Parlando di questo, cioè di chi il cibo lo prepara e lo offre, con Battisti abbiamo provato a fare una riflessione sul rischio che ci siano sempre meno persone disposte a lavorare nella ristorazione: perché succede? È davvero così stressante, come ha ammesso lo chef René Redzepi, che per questo ha deciso di chiudere il suo Noma? “Il loro è un caso unico e irripetibile, ma il problema indubbiamente c’è ed è generale, ed è in effetti anche un problema di disponibilità dei lavoratori e di disponibilità al sacrificio - ha ammesso Battisti - Negli anni della pandemia ci siamo tutti resi conto che il benessere personale è importante, o comunque più importante di quello che pensavamo, più importante della corsa sfrenata al lavoro, al successo, ai soldi e alla soddisfazione economica”.
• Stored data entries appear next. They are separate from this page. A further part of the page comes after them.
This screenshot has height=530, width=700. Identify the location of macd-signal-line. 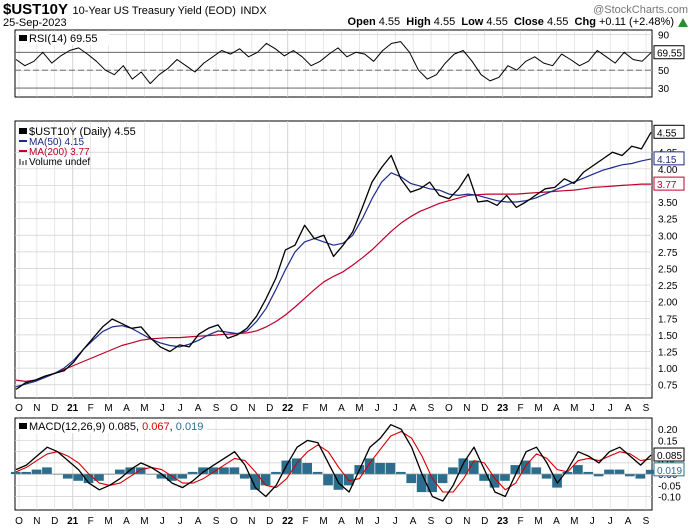
(334, 462).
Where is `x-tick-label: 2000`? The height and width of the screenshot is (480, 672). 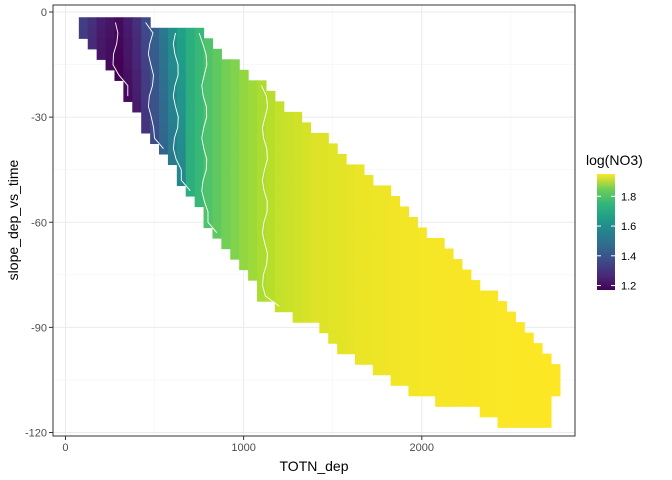 x-tick-label: 2000 is located at coordinates (422, 448).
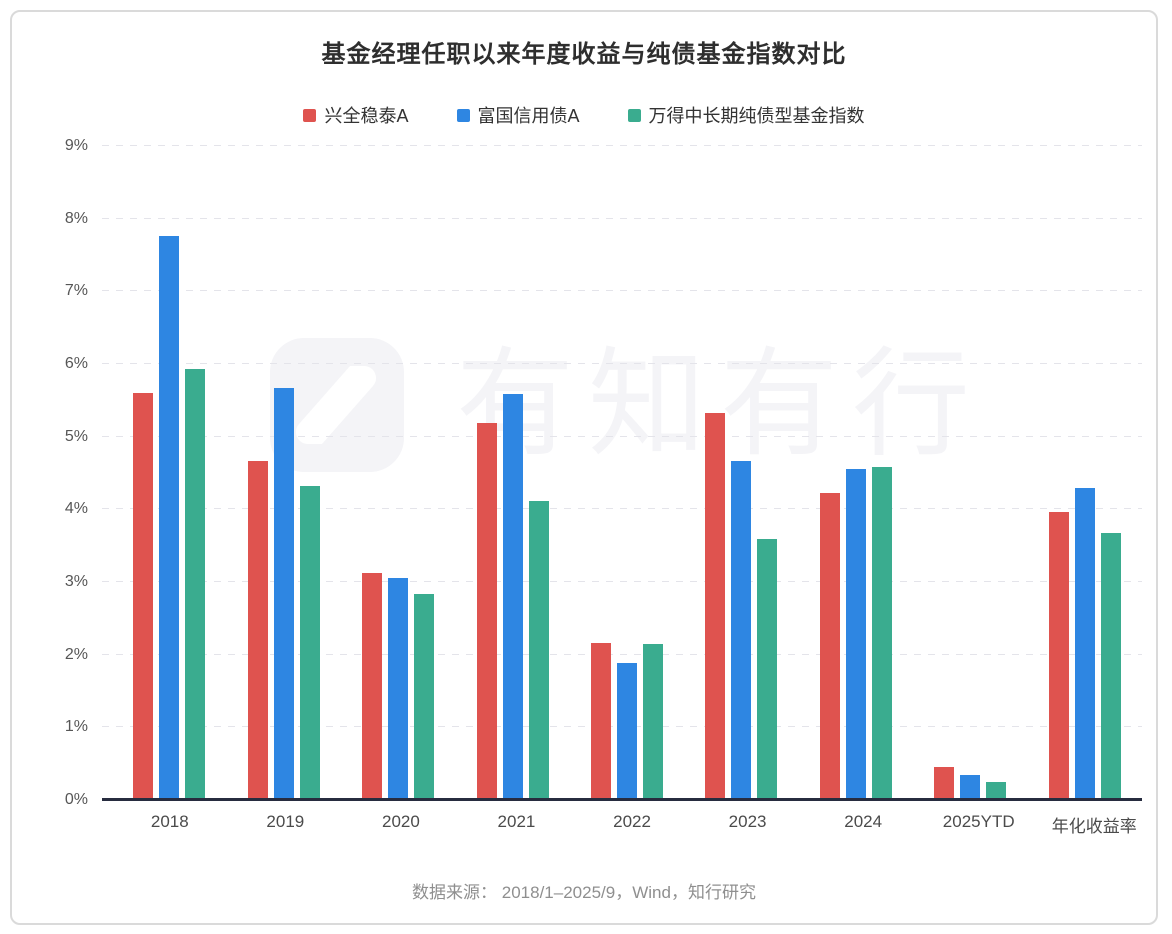 This screenshot has height=934, width=1172. Describe the element at coordinates (76, 800) in the screenshot. I see `y-axis-tick-label: 0%` at that location.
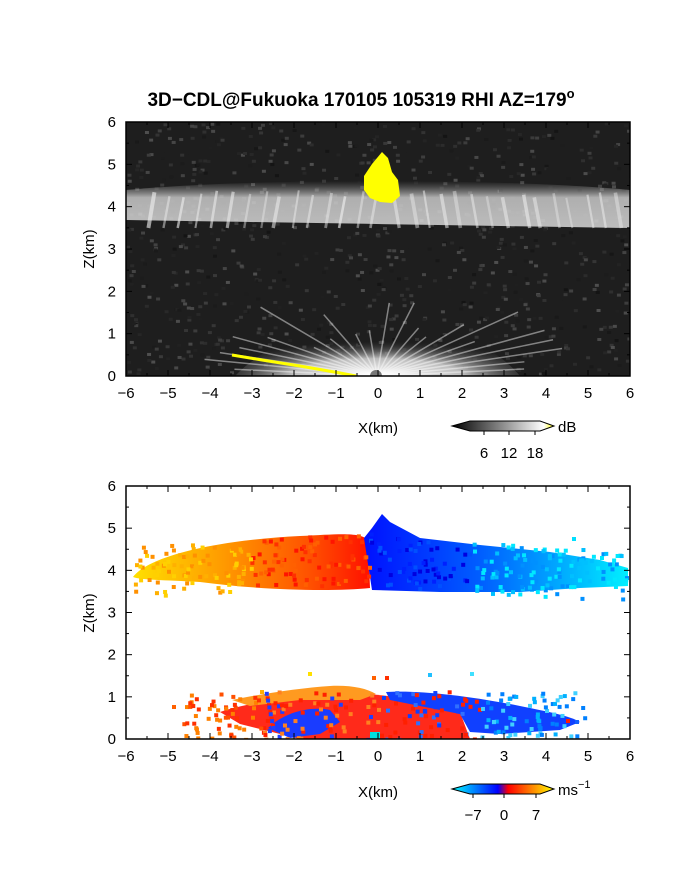 The image size is (680, 880). I want to click on x-tick-label: 4, so click(546, 756).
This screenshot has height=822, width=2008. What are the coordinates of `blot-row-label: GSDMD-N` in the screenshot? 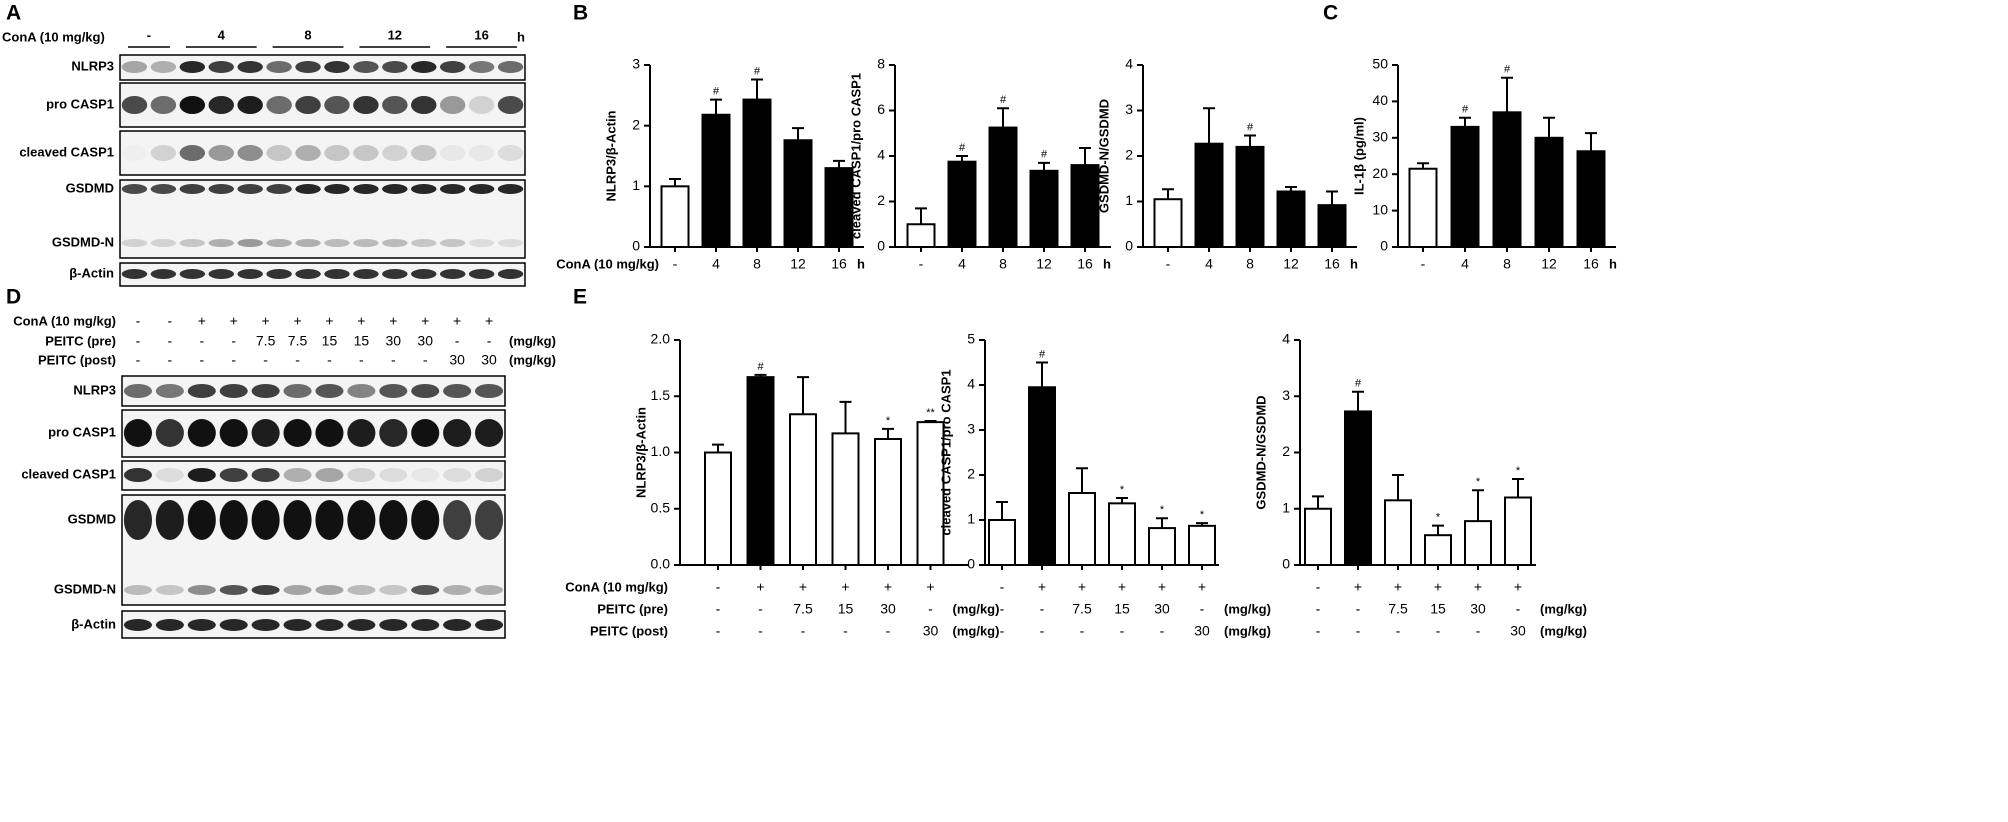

Tantissimo se ne sono accorti i più giovani, che secondo lo chef del Ratanà “devono essere più ambiziosi, avere un punto d’arrivo, un obiettivo e capire che raggiungerlo non è facile”. E soprattutto non è facile come si vede in televisione: “L’esposizione mediatica degli chef ha fatto bene da un lato, perché ha contribuito alla diffusione della cultura del cibo, ma ha fatto male dall’altro, perché tutti si sentono cuochi, influencer, già arrivati”. E invece “si deve capire che le soddisfazioni non vengono da sole e che il successo non viene da solo”. Viene con l’impegno, che se poi è sostenibile è pure meglio.